Buradasınız
İnşaat Yapım Süreleri Kısaltılıyor, İşçiler Ölüyor
İstanbul’dan bir iş güvenliği uzmanı
Darülaceze Sosyal Hizmet Şehri temel atma töreninde konuşan Erdoğan, işi yapacak müteahhide “Burayı ne kadar zamanda bitireceksin?” diye soruyor. Müteahhit “36 ay” diye cevap verdiğinde Erdoğan bu süreyi beğenmiyor, müteahhit süreyi bu sefer 24 aya kadar indiriyor ama bu süre de Erdoğan’ı tatmin etmiyor. Erdoğan, “24 saat anlayışıyla çalışacaksınız, burayı kesinlikle önümüzdeki yıl bitirmeniz lazım, icabında vardiya sistemlerini değiştireceksin, burada kimse rahatsız olmaz merak etme, gece gündüz çalışacaksınız” diyerek inşaatın 1 yıl içerisinde bitirilmesi gerektiğini söylüyor.
Bu tür baskılara geçtiğimiz yıllar boyunca defalarca şahit olduk. Dünyanın en büyük havalimanlarından biri olmasıyla övünülen, inşa sürecinde 200 binden fazla işçinin çalıştırıldığı İstanbul Havalimanı için de erken açılış baskısı yapıldığını ve işçilerin köle gibi çalıştırıldığını defalarca duymuştuk. Mecliste İstanbul Havalimanı inşaatında gerçekleşen işçi ölümleri hakkında soru önergesi verilmiş, gelen cevapta 25 işçinin doğal yollardan öldüğü, 30 kişinin ise iş kazaları sebebiyle öldüğü belirtilmişti. İster “doğal yollardan” ister “iş kazası” denilsin tek bir projenin inşaatında 55 işçinin iş cinayetine kurban gittiği itiraf ediliyordu. Üstelik bu sayı resmi verilere göre böyle, gerçekte çok daha yüksek olduğunu tahmin etmek güç değil!
Peki, bu kadar işçi kardeşimizin ölmesinin sebebi neydi? Hiç kuşku yok ki birincil sebep inşaatın bir an önce bitirilmesi için yapılan baskılardı. İş güvenliği önlemleri sadece göstermelik olarak alınmış, işçiler hiç izin kullanmadan ve uzun saatler çalıştırılmışlardı. Soru önergesine verilen cevapta yasal asgari sınırın (130 uzman) üç katı iş güvenliği uzmanının (382 uzman) şantiyede çalıştırıldığından söz ediliyordu. Bu doğru ama eksiktir. Uzmanların söylediklerinin yapılmadığına, uyarılarda bulunan uzmanların silahlarla tehdit edildiğine ise hiçbir şekilde değinilmemiştir. Havalimanında çalışan birçok işçi arkadaşımızdan o dönemde tehdit edildiklerini duyduk. Esir kampından farksız bir ortam olduğu defalarca söylendi.
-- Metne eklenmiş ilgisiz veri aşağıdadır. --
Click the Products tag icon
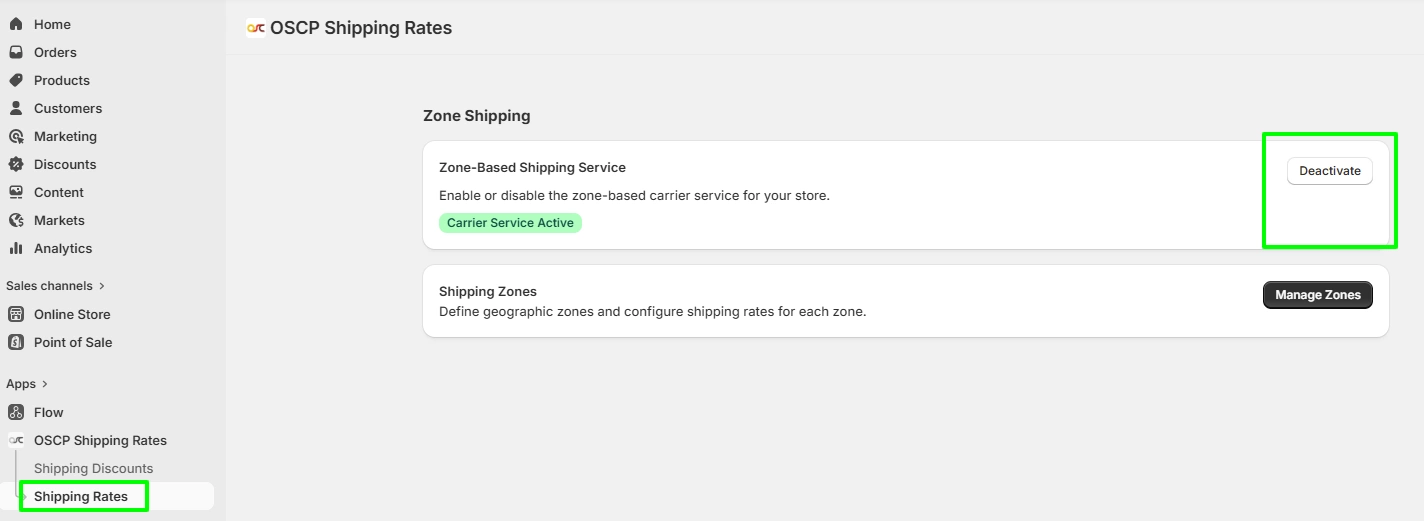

İstanbul Havalimanı inşaatında yaşananları orada çalışan uzman arkadaşlarımızdan dinlediğimizde para hırsı gözünü bürümüş patronların ve bir an önce havalimanının açılması için baskı yapan iktidarın vahşiliğini görüyoruz. Havalimanında en çok yaşanan kaza hafriyat kamyonlarının sebep olduğu kazalardı. Sahada gece çalışmalarında yeterli aydınlatmanın sağlanmadığı ve hafriyat kamyonlarının farları ile çalışıldığını anlatıyor uzman arkadaşlar. Üzerine ekliyorlar: “Sahada çoğu zaman sağa sola savrulan hafriyat kamyonları görmek normalleşmişti, günde en az 11 saat direksiyon sallayan hafriyat kamyonu şoförlerinin takati kalmıyordu. 20-25 ton yük taşıması gereken kamyonlara 40 tondan fazla yükleme yapılıyordu. Bu kadar yüke dayanamayan kamyonların frenleri patlıyor ve çok fazla kaza meydana geliyordu. Bu kazaların çoğu kayıtlara trafik kazası olarak geçti. Dengesiz yüklenen hafriyat kamyonlarının bir kısmı zeminde yaşanan çökmeler yüzünden devriliyordu. Burada sürekli iş kazaları meydana geliyordu.”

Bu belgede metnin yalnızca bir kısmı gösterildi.